During your career as a researcher, you will write code and create documents over time, go back and edit them, reuse parts of it, share your code with other people or collaborate with others to make tools and documents.

Have you ever lost files that weren’t saved? Or have you gone to a conference or interview and met someone interested in your work and realized you don’t have the files on your laptop? On a gloomy day, have you changed some part of your code when suddenly everything broke and you wished you could just go back to the previous working version, but alas there is no backup and you have tens of folders with misleading names?

Or are you familiar with the scenario, in which you are working with a group, writing a function and then notice another person simultaneously making changes to the same file and you don’t know how to merge the changes? Or someone makes changes to your working version and now when you run it, everything crashes? Have you experienced these or a million other situations when you felt frustrated and stressed and spent hours trying to fix things and wished there was a time machine to go back in time? The time machine has already been invented, and it’s called version control.

What is version control

Version control software keeps track of every modification to the code in a special kind of database. If a mistake is made, developers can turn back the clock and compare earlier versions of the code to help fix the mistake while minimizing disruption to all team members.

Advantages:

  • You can save all your code, data, and documents on the cloud, as you develop a project.

  • You can manage the versions throughout time and see which changes were made at which time, and by whom.

  • You can find other projects, import their scripts and modify them to reuse them for your purpose.

  • You can share your code online: it’s good for science and it’s good for your resume.

  • If you are a PhD student, you can start saving your files early on, and by the time you finish, you will have all your analyses documented and easily accessible, which will help a lot when you’re writing your thesis.

There are many version control software such as git, subversion, mercurial and many others. git is by far the most popular one.

So what is git? git is a open source tool, which features functionalities to make repositories, download them, get and push updates.

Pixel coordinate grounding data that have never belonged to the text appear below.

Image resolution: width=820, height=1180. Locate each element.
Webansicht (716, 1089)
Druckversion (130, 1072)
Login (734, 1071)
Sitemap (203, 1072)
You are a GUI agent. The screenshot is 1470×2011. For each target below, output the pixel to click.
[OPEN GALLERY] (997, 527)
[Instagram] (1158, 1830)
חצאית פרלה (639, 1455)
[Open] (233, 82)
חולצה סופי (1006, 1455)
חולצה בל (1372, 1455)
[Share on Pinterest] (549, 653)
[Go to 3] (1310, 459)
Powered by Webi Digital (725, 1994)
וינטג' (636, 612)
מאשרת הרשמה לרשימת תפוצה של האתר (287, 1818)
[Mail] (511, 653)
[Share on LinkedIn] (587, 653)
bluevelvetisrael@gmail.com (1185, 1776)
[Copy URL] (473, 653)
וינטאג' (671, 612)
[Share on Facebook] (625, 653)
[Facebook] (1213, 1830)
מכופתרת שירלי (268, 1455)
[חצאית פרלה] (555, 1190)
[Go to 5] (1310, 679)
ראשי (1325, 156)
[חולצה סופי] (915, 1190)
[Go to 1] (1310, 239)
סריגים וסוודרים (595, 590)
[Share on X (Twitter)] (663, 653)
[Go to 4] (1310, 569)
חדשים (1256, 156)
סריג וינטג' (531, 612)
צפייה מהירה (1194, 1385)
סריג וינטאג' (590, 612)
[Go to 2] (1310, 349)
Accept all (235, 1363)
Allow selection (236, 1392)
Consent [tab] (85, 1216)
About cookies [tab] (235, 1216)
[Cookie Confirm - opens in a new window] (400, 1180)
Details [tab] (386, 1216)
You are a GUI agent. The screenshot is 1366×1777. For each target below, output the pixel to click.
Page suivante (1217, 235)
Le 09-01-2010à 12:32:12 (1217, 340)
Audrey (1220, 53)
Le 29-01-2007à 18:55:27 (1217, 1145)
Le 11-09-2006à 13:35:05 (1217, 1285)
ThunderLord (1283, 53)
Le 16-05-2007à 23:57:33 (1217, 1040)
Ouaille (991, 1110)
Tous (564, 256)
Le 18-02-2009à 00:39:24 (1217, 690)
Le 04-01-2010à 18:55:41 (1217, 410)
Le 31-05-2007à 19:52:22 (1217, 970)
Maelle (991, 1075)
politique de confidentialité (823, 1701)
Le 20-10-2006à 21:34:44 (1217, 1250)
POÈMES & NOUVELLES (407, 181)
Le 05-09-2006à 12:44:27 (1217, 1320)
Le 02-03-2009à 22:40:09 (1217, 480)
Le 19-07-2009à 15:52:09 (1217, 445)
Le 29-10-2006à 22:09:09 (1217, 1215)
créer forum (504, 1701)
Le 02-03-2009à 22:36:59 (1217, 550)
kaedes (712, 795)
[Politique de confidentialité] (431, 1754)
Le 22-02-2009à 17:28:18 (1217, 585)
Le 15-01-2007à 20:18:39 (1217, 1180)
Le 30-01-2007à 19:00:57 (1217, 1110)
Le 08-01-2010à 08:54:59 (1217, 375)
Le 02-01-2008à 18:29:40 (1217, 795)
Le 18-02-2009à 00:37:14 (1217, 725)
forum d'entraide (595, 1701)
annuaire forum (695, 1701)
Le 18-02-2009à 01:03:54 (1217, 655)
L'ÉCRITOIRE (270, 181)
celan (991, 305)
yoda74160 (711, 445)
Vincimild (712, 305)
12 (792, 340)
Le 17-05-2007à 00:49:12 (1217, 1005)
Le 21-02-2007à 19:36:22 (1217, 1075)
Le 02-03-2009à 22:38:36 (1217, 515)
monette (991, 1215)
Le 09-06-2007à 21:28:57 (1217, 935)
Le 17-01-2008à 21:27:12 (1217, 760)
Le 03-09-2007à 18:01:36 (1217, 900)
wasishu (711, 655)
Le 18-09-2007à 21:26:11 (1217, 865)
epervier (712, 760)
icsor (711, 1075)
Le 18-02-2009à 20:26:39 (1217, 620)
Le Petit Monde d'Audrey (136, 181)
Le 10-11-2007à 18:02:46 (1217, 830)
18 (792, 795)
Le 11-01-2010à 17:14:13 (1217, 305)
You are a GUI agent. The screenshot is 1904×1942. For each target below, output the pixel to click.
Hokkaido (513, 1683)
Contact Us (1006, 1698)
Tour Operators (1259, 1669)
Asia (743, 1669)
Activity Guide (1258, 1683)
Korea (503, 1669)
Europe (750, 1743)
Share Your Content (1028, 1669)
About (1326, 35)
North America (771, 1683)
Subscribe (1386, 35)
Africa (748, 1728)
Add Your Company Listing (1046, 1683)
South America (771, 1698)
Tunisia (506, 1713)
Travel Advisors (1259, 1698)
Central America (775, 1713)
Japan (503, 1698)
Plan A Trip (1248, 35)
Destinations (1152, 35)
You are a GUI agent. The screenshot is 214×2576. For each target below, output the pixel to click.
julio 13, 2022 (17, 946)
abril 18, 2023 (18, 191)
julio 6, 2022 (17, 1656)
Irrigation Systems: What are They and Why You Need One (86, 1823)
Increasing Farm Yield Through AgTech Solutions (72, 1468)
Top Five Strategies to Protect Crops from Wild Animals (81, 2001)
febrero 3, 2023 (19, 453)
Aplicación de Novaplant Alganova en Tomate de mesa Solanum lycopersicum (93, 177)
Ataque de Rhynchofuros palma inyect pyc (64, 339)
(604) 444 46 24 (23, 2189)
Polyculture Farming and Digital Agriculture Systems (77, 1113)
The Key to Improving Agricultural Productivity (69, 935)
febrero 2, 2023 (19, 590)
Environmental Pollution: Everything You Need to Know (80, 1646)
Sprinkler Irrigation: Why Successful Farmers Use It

It can allow for teams to work on the same project, manage conflicts, monitor changes and track issues.

Version control platforms

The most widely used version control platforms supporting git are GitHub and Bitbucket.

  • Repositories on Bitbucket are by default private and only viewable by you and your team.

  • Repositories on GitHub are by default public (everyone can see them), and to make them private you need to pay.

For a more comprehensive comparison of the two platforms see this comparison by UpGuard. When choosing a platform you must consider the limitations of each tool, and if you are employed in research, most likely, you will have to use the platform preferred by your research institute or company. Note that Bitbucket has a limitation on the number of teams one can make for free, and after some point you will need to pay.

Another platform for git is Gitlab.